* **WHAT THE TASK ASKS**: Gather every line of the records below that contains the word "screenshot".

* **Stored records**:
******************************
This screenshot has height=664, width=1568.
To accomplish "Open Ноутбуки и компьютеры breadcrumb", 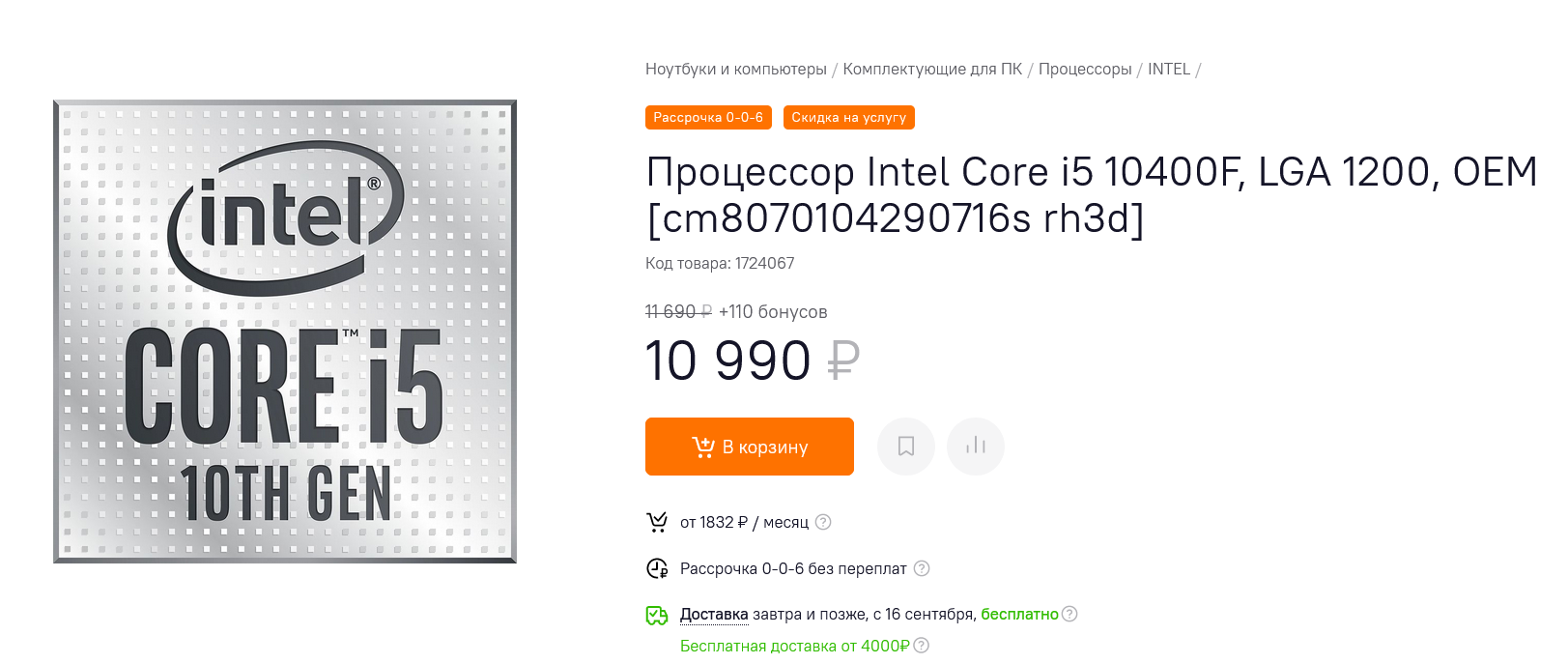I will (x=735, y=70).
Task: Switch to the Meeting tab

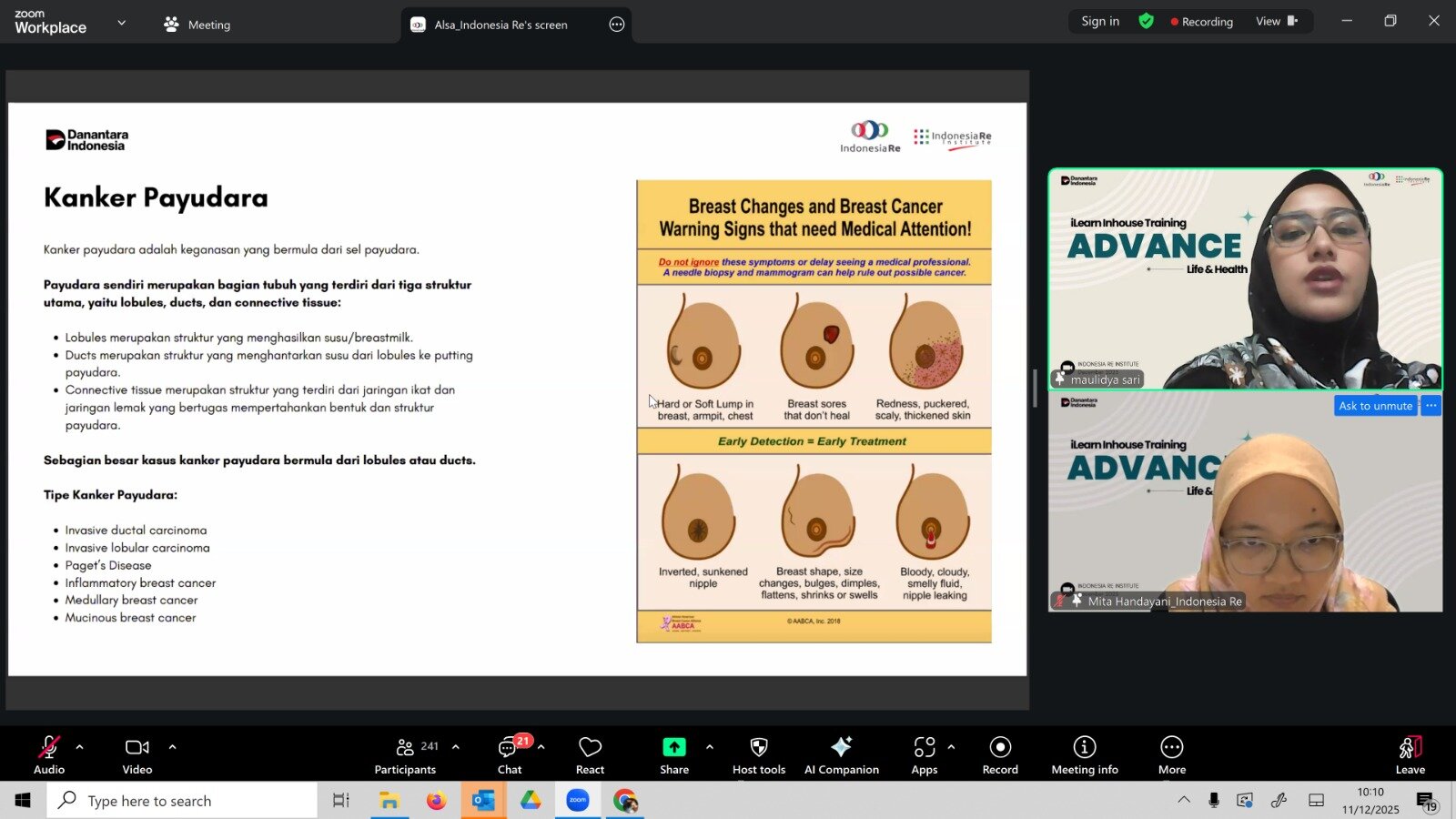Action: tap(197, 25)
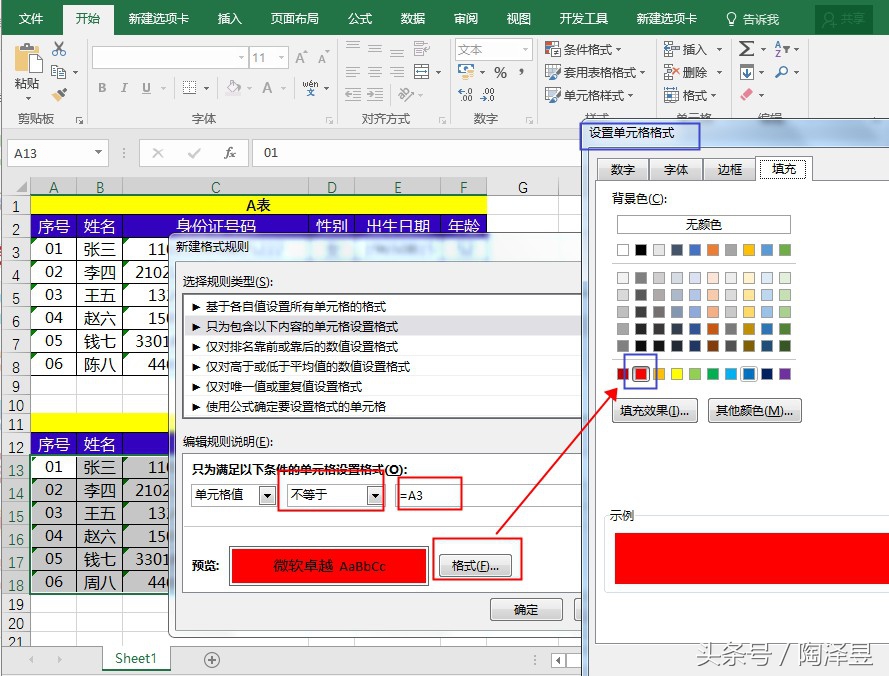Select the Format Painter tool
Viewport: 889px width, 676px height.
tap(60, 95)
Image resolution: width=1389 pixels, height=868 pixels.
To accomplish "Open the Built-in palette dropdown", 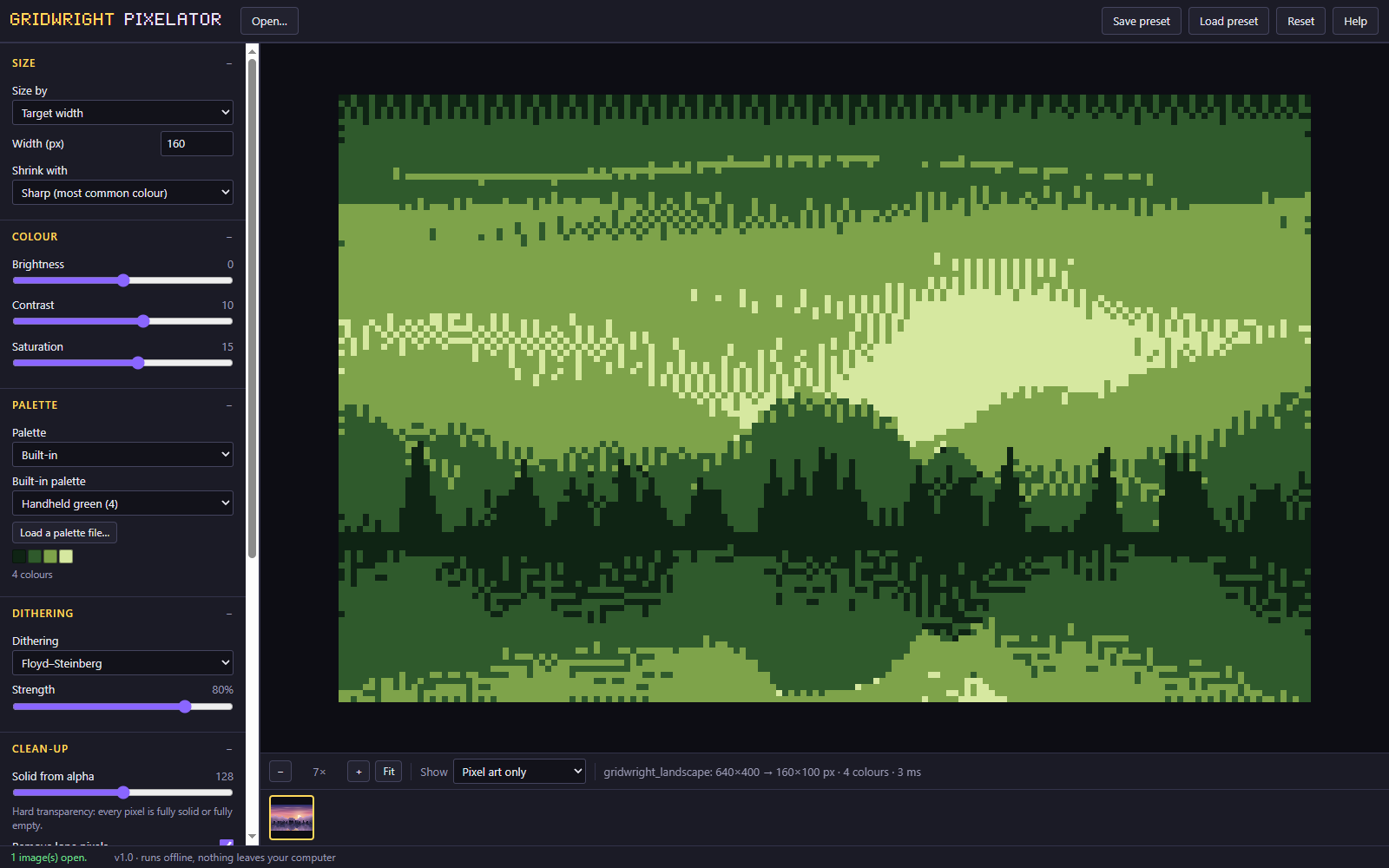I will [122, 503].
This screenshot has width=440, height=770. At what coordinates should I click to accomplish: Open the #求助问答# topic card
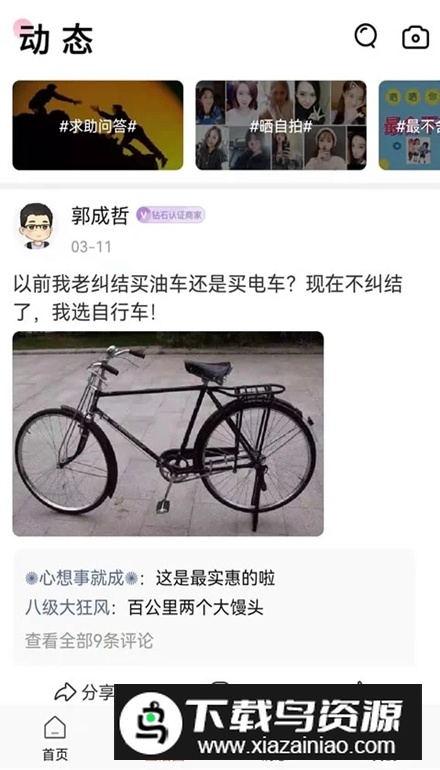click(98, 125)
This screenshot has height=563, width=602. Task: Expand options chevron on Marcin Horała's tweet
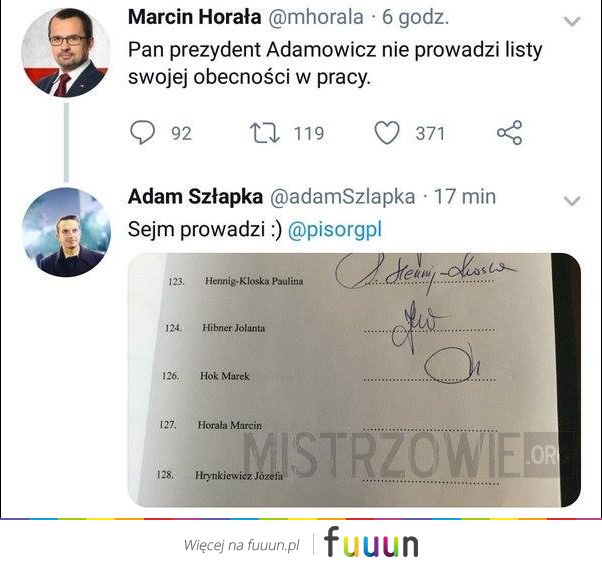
******************************
* **FINISHED ANSWER**:
This screenshot has height=664, width=1568.
This screenshot has width=440, height=770. At what coordinates should I click to accomplish: Open the #求助问答# topic card
This screenshot has height=563, width=602. Task: Expand options chevron on Marcin Horała's tweet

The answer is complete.